甲基化在真核生物基因組序列中廣泛存在，其中5mC最為普遍，在真核生物基因組中也有發現6mA。捕獲基因組中的甲基化狀態的常用技術是全基因組甲基化測序（WGBS）和簡化甲基化測序（RRBS），而隨著第三代測序技術的完善，ONT單分子奈米孔測序可以從單分子的角度來檢出甲基化的胞嘧啶和腺嘌呤電流的變化，從而實現由基因組中的一段序列中檢出5mC和6mA，然而精確地從單鹼基級別檢出5mC和6mA扔具有挑戰。本文利用第三代ONT測序技術獲得的序列及其電訊號來檢出真核生物全基因組範圍的5mC和6mA甲基化狀態。

背景

DNA甲基化主要發生在脫氧核糖核苷酸的第五位的胞嘧啶和第六位的腺嘌呤，前者普遍存在於真核生物，後者在原核生物中廣泛存在，也有研究報導6mA存在於真核生物。這樣的甲基化狀態在ONT測序儀捕捉到的電流訊號中，不僅單鹼基的電流會發生改變，而且其上下文的一段基因組序列也會發生改變。基於此，一些生物資訊學軟體先後被開發出來針對於這兩種甲基化的檢出有各自的優缺點。有研究指出在真核基因組中檢出5mC和6mA準確度較高的軟體分別為nanopolish[1]和tombo[2]。

利用nanopolish檢出真核生物基因組中5mC的甲基化位置

材料和方法

利用minION平臺對目標生物血液提取的DNA不打斷建庫並進行全基因組測序，獲得12G序列及其電訊號檔案。
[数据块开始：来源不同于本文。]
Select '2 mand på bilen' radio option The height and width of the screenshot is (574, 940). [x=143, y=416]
安裝nanopolish（v0.13.2）。

步驟

• 建立索引

nanopolish index -d fast5_files/ output.fastq

• 比對

minimap2 -a -x map-ont reference.fasta output.fastq | samtools sort -T tmp -o output.sorted.bam
samtools index output.sorted.bam

• Calling methylation

nanopolish call-methylation --progress -q cpg -t NCPU --verbose -r reads.fastq -b output.sorted.bam -g reference_genome.fasta > nanopolish_call_methylation.tsv

• 篩選高置信度的甲基化和未甲基化位點
  calculate_methylation_frequency.py[3]
  nanopore-methylation-utilities/mtsv2bedGraph.py[4]
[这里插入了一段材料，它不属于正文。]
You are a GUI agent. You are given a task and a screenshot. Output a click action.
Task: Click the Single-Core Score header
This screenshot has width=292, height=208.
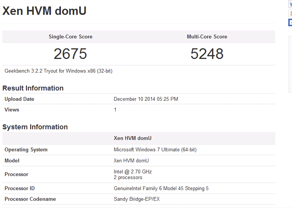pos(70,37)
scripts/calculate_methylation_frequency.py -c 2 methylation_calls.tsv > methylation_frequency.tsv
# or
python nanopore-methylation-utilities/parseMethylbed.py frequency -i methylation_calls.tsv -o methylation_calls_freq.tsv --verbose -m cpg -u 2 -l -2

• IGV視覺化或UCSC視覺化
  IGV視覺化[5]

python nanopore-methylation-utilities/mtsv2bedGraph.py --verbose -c 2 -i methylation_calls.tsv -q cpg -g reference_genome.fasta | sort -k1,1 -k2,2n | bgzip > methylation_calls.bed.gz
tabix -p methylation_calls.bed.gz
python nanopore-methylation-utilities/convert_bam_for_methylation.py -t 100 --verbose --remove_poor -c methylation_calls.bed.gz -f reference_genome.fasta -b output.sorted.bam | samtools sort -o methylation_calls.bed.remove_no_or_poor_methylation_reads.bam
# if all reads' coverage was needed, remap all reads to reference to find out
samtools index methylation_calls.bed.remove_no_or_poor_methylation_reads.bam

# now bam file can be loaded to igv via their bisulfite mode to see methylation sites and unmethylation sites.